A green and sustainable university

Research and education in sustainability

Universities have a special position and a responsibility to play a key role in shaping a more sustainable future. The University of Copenhagen therefore focuses on research and education, which contribute to solutions to sustainability and global challenges as expressed in the UN Sustainable Development Goals. This is also prioritised in the University’s strategic plan, Strategy 2023, which focuses on collaboration and social commitment both nationally and globally to address major societal challenges, including those relating to climate and the environment.

To promote research and education initiatives at the University that address the sustainable development of society, UCPH has established a Sustainability Science Centre. The centre facilitates cross-organisation collaboration, liaises with the business community and helps students find relevant programmes and projects in the field of sustainability. The centre also organises sustainability lectures several times a year, where speakers from all over the world present their research on topical sustainability issues.

Read more on the Sustainability Science website

Green campus

The sustainability strategy Green Campus 2020 sets ambitious targets for reduction of UCPH's own energy consumption, CO2 emissions and waste volumes, as well as increase in the recycling rate and making a more sustainable everyday life for staff and students.

The University has already achieved significant results on its climate and energy efforts. Since 2006, the University's CO2 emissions have been reduced by 62 percent per employee/student, while energy consumption has been reduced by 33 percent.

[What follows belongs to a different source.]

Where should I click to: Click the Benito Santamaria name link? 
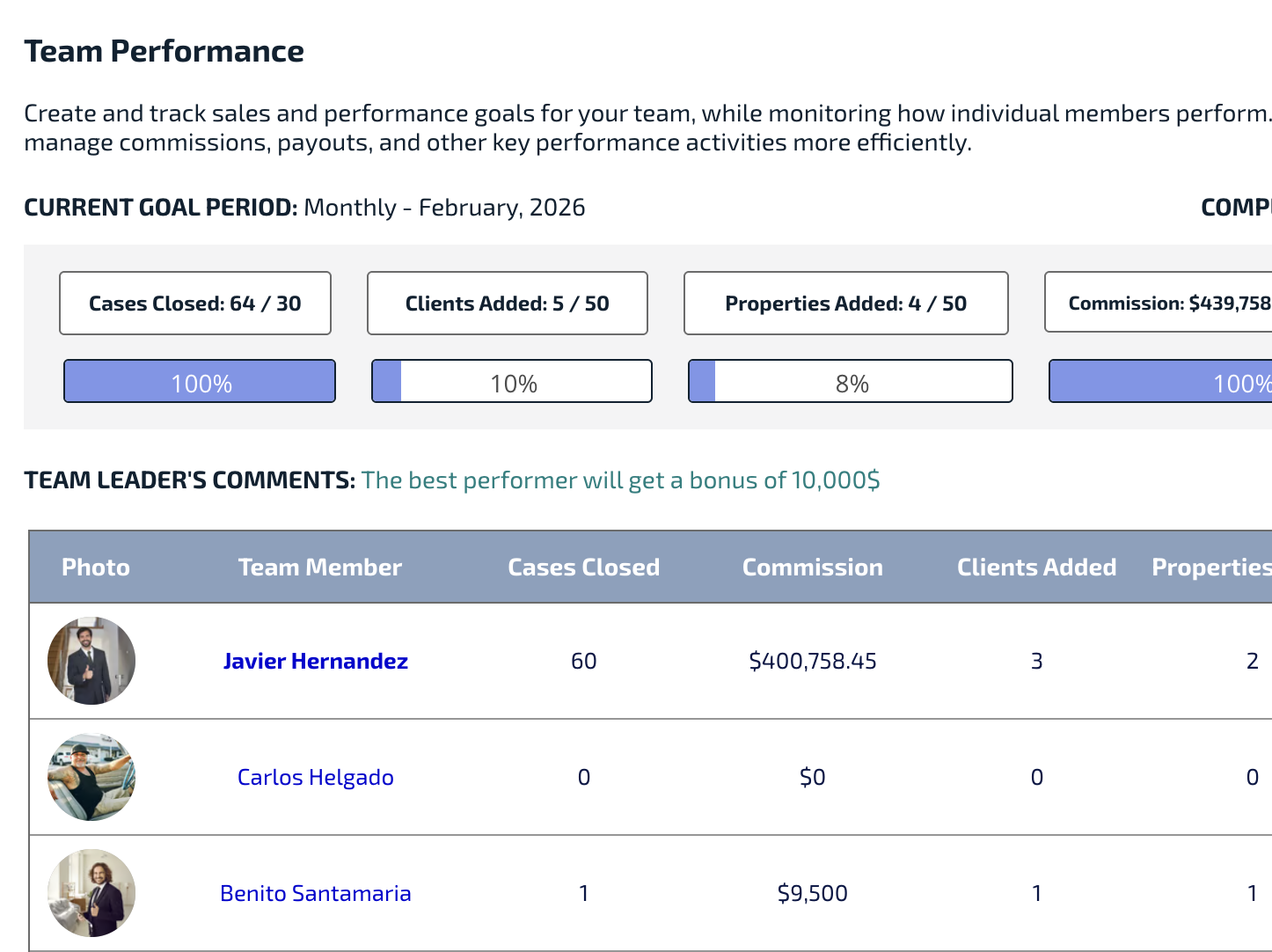tap(315, 893)

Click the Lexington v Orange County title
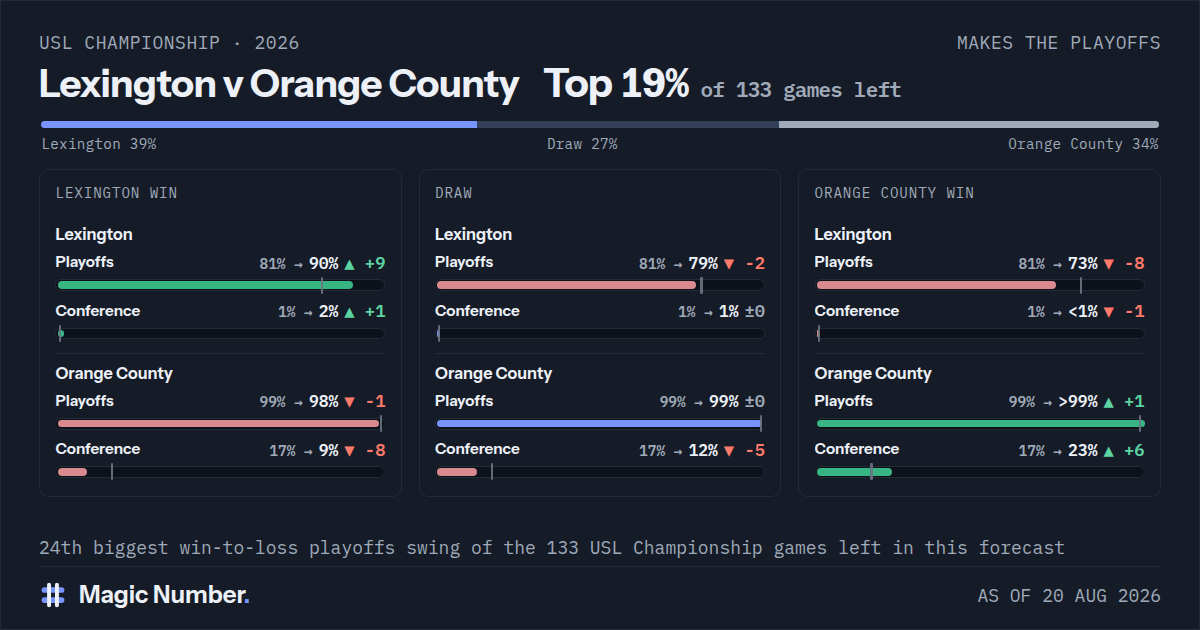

The University is working to further reduce consumption and to achieve the targets of the Green Campus 2020 strategy.

Read more on the Green Campus website

The University's CO2-emissions 
per FTE (Full-time equivalent) in tons

The University’s target for 2020 is 0.8 tons of CO2 emissions per full-time equivalent.

The University’s objective and calculated CO2 emissions include energy consumption and work-related transport, including air travelling. The University is working to determine its overall climate footprint.

The increase from 2017 to 2018 was due to the full commissioning of Maersk Tower, a slight decrease in the number of FTEs and the fact that 2018 was not a windy year, which meant less renewable energy in the energy supply.